I need to pull the panel on my 740 and do this.
you want a temperature controlled soldering station set to 650F, with a medium printed-circuit-board tip, and some fairly thin good quality lead-tin rosin core solder, like Kester 44, used sparingly to prime the tip and freshen joints.
I need to pull the panel on my 740 and do this.
Thanks guys....I will give it a try..sometime in the summer when the weather is DRY. I will gather the necessary tools and get some old computer boards to practice on. I am guessing that refloat means to make the joint molten. I will also check out some how to videos. Is there a service manual available to show where the board is located and how to remove? Thanks again for all the input.
It's no rocket science. Exactly, "make the joint molten"--good way to put it. I don't ever have to add solder, just hold the gun on the joint til it's molten. Little wires poke through and they have to be enveloped by solder; with time the contacts breaks, cracks appear, often visible... I wish I knew which joints control what but since I don't, I do them all. It takes 20 mins.

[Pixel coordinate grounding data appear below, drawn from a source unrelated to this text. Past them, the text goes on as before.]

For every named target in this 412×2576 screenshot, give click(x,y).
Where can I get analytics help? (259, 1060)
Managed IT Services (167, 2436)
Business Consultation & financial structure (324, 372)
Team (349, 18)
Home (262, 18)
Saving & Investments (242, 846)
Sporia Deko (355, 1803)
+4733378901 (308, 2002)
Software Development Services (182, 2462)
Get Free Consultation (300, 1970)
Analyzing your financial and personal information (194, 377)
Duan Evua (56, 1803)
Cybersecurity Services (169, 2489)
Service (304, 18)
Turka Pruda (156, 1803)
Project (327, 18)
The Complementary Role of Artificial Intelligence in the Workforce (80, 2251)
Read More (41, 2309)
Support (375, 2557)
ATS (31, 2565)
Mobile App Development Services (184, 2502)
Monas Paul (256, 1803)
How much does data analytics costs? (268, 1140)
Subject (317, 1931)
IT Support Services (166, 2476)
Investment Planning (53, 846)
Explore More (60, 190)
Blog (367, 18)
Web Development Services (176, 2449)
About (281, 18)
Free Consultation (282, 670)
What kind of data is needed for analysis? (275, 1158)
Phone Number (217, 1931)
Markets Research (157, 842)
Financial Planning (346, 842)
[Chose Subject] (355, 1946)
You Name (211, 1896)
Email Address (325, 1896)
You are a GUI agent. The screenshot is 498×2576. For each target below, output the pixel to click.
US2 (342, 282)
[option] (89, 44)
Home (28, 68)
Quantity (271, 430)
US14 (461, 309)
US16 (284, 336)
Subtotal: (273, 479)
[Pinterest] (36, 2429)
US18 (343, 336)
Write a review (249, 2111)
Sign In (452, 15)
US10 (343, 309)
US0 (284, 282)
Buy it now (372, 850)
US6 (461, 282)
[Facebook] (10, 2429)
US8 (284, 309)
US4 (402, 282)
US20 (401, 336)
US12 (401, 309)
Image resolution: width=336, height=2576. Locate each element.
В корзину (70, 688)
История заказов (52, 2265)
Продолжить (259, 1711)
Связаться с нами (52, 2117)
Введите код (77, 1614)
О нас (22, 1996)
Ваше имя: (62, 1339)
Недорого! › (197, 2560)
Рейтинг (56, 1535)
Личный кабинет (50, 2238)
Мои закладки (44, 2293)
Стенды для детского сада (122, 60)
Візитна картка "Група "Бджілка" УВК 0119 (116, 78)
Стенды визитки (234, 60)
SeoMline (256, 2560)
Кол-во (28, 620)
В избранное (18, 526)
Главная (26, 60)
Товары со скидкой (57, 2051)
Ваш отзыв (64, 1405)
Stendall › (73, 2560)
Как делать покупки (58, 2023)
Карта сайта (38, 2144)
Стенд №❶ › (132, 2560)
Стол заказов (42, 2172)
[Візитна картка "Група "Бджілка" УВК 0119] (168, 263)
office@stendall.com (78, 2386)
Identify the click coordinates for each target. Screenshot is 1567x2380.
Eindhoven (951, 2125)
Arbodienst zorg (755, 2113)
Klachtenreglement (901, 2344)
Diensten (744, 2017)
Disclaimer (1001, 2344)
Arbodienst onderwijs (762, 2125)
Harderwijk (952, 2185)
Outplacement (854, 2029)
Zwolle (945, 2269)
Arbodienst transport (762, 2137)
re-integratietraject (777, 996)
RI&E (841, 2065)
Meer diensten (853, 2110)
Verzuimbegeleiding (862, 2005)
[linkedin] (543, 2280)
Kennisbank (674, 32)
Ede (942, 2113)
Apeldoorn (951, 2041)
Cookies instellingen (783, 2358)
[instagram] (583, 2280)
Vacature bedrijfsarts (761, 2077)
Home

The one thing I have noticed is that the ABS light only goes out on start ups. Usually after I have driven it, parked went into the store or such then restarted for the next trip. I have also had some issues with the bulb failure light coming on when braking. Last night after a brief trip to the hardware store , I got in and started the car everything was good, no warning lights. The car drove good, but noticed it wasn't shifting into OD due to the higher than normal RPM's. The arrow light was not on indicating OD was off. I toggled the OD switch a couple times to make it shift and downshift and things seemed to be working. The OD light came on then off respectively . On the third time putting it back into OD the ABS light came back on and the bulb failure light when I braked, so I am concluding it is truly an electrical connection issue.